As everyone knows by now, President Bush and the Congress weighed the issue and came up with…the Medicare Prescription Drug and Modernization Act. AARP lent its support to this flawed bill, leading me and thousands of other members to resign in protest.

The only tangible piece of the Act to emerge so far is the so-called "Medicare discount cards." Even the most favorable estimates provided by the White House figure that using the card will save seniors 15 to 25 percent off full-priced medicines. That's not much relief. In fact, Consumers Union estimates that, with average drug prices rising 15 percent annually, most seniors would pay more in 2007 even with the benefit of the new Medicare drug coverage than they do now without it.

And consider the long-term damage the Act will unleash. Nearly 3 million retirees are expected to eventually lose their employer-paid drug coverage. Private health insurers that offer an alternative to Medicare will not only be able to pick and choose their clients, they'll get 30 percent more per client than the government spends on the average Medicare recipient. Worse yet, the bill bans the federal government from setting price caps or negotiating with drug suppliers for discounts.

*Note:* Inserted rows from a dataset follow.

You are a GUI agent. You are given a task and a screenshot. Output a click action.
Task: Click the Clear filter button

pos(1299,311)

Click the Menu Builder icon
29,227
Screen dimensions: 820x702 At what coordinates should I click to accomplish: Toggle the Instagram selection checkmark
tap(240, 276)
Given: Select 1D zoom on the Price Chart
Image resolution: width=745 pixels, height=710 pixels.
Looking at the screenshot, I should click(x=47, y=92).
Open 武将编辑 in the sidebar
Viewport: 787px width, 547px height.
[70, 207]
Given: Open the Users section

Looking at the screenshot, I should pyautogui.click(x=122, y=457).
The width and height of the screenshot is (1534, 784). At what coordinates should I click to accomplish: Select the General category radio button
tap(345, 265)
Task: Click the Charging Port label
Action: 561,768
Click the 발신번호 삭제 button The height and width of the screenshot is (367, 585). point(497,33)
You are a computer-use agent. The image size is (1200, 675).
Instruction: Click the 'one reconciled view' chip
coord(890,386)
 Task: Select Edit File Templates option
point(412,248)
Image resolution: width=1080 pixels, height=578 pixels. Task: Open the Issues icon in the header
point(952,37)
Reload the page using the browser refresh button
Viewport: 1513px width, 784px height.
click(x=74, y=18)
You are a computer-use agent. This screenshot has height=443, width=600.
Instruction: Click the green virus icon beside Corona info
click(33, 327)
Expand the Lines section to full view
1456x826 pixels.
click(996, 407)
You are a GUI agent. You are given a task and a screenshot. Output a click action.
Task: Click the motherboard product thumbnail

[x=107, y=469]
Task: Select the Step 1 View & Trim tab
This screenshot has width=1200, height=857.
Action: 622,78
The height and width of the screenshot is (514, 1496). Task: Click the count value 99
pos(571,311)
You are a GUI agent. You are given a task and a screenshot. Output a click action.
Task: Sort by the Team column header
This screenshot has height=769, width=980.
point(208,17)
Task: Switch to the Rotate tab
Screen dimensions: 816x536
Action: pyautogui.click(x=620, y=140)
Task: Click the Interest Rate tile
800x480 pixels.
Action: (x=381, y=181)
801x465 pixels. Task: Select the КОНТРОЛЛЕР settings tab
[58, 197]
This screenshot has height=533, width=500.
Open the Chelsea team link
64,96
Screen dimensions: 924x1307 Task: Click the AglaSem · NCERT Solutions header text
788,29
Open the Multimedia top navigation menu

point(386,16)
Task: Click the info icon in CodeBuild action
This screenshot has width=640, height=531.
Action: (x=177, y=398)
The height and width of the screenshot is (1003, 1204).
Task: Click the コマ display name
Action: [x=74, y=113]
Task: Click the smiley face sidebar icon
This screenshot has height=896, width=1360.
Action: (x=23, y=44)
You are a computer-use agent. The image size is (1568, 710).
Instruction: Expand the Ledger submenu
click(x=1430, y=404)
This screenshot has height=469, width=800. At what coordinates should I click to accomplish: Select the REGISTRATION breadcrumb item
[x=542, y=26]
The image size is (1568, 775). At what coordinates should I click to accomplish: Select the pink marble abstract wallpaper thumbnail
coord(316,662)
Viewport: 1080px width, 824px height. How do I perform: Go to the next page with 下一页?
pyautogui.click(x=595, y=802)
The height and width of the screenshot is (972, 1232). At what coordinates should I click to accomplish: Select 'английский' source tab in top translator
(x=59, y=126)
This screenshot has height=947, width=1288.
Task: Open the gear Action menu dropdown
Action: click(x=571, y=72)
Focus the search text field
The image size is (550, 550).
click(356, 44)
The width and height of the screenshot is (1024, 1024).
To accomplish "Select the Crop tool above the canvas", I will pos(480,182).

We need more than band-aid solutions to the prescription drug dilemma. Our health care system is broken beyond repair and in need of a total reorganization. What we need is a national insurance health plan that will provide comprehensive health benefits to every American.

Impossible, you say? Look at what's cooking here in California. The "Healthcare for All Californians Act" (S.B. 921), authored by state Senator Sheila Kuehl, would provide comprehensive health benefits to every Californian at no new cost to California's general fund. It has been passed by the State Assembly Health Committee and the state Senate and is now in the Assembly to be considered in 2005.

S.B. 921 would create a single, streamlined reimbursement system for medical care in California that analysts say will save the state about $14 billion in administrative healthcare costs alone. These and other savings will make it possible to insure every resident of California with a comprehensive health plan that would include medical, dental, vision, mental health and prescription drug coverage.

S.B. 921 would fold in the Medicare, Medicaid, and other government money along with a payroll tax on both the employee and the employer into one public fund. By consolidating these funds, we rid ourselves from the current wasteful bureaucracies caused by the 6,000 insurance plans and 69 government programs in California. We would pay taxes in lieu of premiums, but they would be less than current insurance company premiums.

The biggest opposition of a single payer plan will be the insurance industry, which is expected to mount a billion-dollar campaign to defeat universal health care. That's why we're going to agitate with the press and lawmakers to make sure S.B. 921 becomes law. We want to pave the way, so that other states will see the benefit of joining a system that works for everyone.

—Elizabeth Basile is a retired English teacher living in Santa Rosa, California.